### DATA SECTION
:::::

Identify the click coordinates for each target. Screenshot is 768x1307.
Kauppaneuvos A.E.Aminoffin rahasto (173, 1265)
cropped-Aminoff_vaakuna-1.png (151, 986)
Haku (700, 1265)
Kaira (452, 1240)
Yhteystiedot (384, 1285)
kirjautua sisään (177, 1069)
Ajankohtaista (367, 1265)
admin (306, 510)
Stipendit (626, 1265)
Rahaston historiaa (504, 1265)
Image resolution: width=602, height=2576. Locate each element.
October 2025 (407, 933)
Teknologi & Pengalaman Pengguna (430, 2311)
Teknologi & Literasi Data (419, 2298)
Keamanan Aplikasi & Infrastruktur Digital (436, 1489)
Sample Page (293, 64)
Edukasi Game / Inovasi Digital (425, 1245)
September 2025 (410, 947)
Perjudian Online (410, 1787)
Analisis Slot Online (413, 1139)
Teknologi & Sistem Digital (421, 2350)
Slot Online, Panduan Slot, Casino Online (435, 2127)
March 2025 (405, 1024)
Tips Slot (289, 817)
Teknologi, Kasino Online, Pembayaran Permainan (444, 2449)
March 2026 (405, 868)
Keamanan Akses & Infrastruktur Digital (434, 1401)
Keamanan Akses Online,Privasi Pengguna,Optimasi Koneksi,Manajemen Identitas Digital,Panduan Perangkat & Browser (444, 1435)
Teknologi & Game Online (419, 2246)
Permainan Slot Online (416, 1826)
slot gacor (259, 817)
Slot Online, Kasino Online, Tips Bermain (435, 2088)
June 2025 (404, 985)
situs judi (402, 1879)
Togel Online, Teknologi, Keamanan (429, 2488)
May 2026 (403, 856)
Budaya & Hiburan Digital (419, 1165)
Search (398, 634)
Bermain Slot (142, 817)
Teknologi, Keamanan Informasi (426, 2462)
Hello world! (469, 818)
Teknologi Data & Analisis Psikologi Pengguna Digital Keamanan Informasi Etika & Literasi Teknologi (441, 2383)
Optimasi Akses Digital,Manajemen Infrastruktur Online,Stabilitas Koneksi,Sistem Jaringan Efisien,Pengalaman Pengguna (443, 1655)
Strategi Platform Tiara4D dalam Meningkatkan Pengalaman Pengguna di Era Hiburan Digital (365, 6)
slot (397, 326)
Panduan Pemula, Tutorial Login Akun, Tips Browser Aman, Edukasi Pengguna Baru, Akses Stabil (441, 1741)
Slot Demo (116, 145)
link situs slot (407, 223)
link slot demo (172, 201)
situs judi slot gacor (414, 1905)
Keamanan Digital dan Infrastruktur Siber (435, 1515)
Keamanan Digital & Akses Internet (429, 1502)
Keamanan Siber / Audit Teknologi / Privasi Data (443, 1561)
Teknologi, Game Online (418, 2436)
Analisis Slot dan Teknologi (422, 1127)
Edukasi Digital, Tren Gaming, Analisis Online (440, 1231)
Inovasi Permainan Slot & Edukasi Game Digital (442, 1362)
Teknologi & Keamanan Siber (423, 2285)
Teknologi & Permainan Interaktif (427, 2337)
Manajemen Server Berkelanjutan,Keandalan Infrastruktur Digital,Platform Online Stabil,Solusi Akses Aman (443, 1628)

:::::

### AIM OF THE EXERCISE
After reading the listing, write out every line of it exactly.

### ANSWER TO THE PROBLEM
Identify the click coordinates for each target. Screenshot is 768x1307.
Kauppaneuvos A.E.Aminoffin rahasto (173, 1265)
cropped-Aminoff_vaakuna-1.png (151, 986)
Haku (700, 1265)
Kaira (452, 1240)
Yhteystiedot (384, 1285)
kirjautua sisään (177, 1069)
Ajankohtaista (367, 1265)
admin (306, 510)
Stipendit (626, 1265)
Rahaston historiaa (504, 1265)
Image resolution: width=602, height=2576. Locate each element.
October 2025 (407, 933)
Teknologi & Pengalaman Pengguna (430, 2311)
Teknologi & Literasi Data (419, 2298)
Keamanan Aplikasi & Infrastruktur Digital (436, 1489)
Sample Page (293, 64)
Edukasi Game / Inovasi Digital (425, 1245)
September 2025 (410, 947)
Perjudian Online (410, 1787)
Analisis Slot Online (413, 1139)
Teknologi & Sistem Digital (421, 2350)
Slot Online, Panduan Slot, Casino Online (435, 2127)
March 2025 (405, 1024)
Tips Slot (289, 817)
Teknologi, Kasino Online, Pembayaran Permainan (444, 2449)
March 2026 (405, 868)
Keamanan Akses & Infrastruktur Digital (434, 1401)
Keamanan Akses Online,Privasi Pengguna,Optimasi Koneksi,Manajemen Identitas Digital,Panduan Perangkat & Browser (444, 1435)
Teknologi & Game Online (419, 2246)
Permainan Slot Online (416, 1826)
slot gacor (259, 817)
Slot Online, Kasino Online, Tips Bermain (435, 2088)
June 2025 (404, 985)
situs judi (402, 1879)
Togel Online, Teknologi, Keamanan (429, 2488)
May 2026 (403, 856)
Budaya & Hiburan Digital (419, 1165)
Search (398, 634)
Bermain Slot (142, 817)
Teknologi, Keamanan Informasi (426, 2462)
Hello world! (469, 818)
Teknologi Data & Analisis Psikologi Pengguna Digital Keamanan Informasi Etika & Literasi Teknologi (441, 2383)
Optimasi Akses Digital,Manajemen Infrastruktur Online,Stabilitas Koneksi,Sistem Jaringan Efisien,Pengalaman Pengguna (443, 1655)
Strategi Platform Tiara4D dalam Meningkatkan Pengalaman Pengguna di Era Hiburan Digital (365, 6)
slot (397, 326)
Panduan Pemula, Tutorial Login Akun, Tips Browser Aman, Edukasi Pengguna Baru, Akses Stabil (441, 1741)
Slot Demo (116, 145)
link situs slot (407, 223)
link slot demo (172, 201)
situs judi slot gacor (414, 1905)
Keamanan Digital dan Infrastruktur Siber (435, 1515)
Keamanan Digital & Akses Internet (429, 1502)
Keamanan Siber / Audit Teknologi / Privasi Data (443, 1561)
Teknologi, Game Online (418, 2436)
Analisis Slot dan Teknologi (422, 1127)
Edukasi Digital, Tren Gaming, Analisis Online (440, 1231)
Inovasi Permainan Slot & Edukasi Game Digital (442, 1362)
Teknologi & Keamanan Siber (423, 2285)
Teknologi & Permainan Interaktif (427, 2337)
Manajemen Server Berkelanjutan,Keandalan Infrastruktur Digital,Platform Online Stabil,Solusi Akses Aman (443, 1628)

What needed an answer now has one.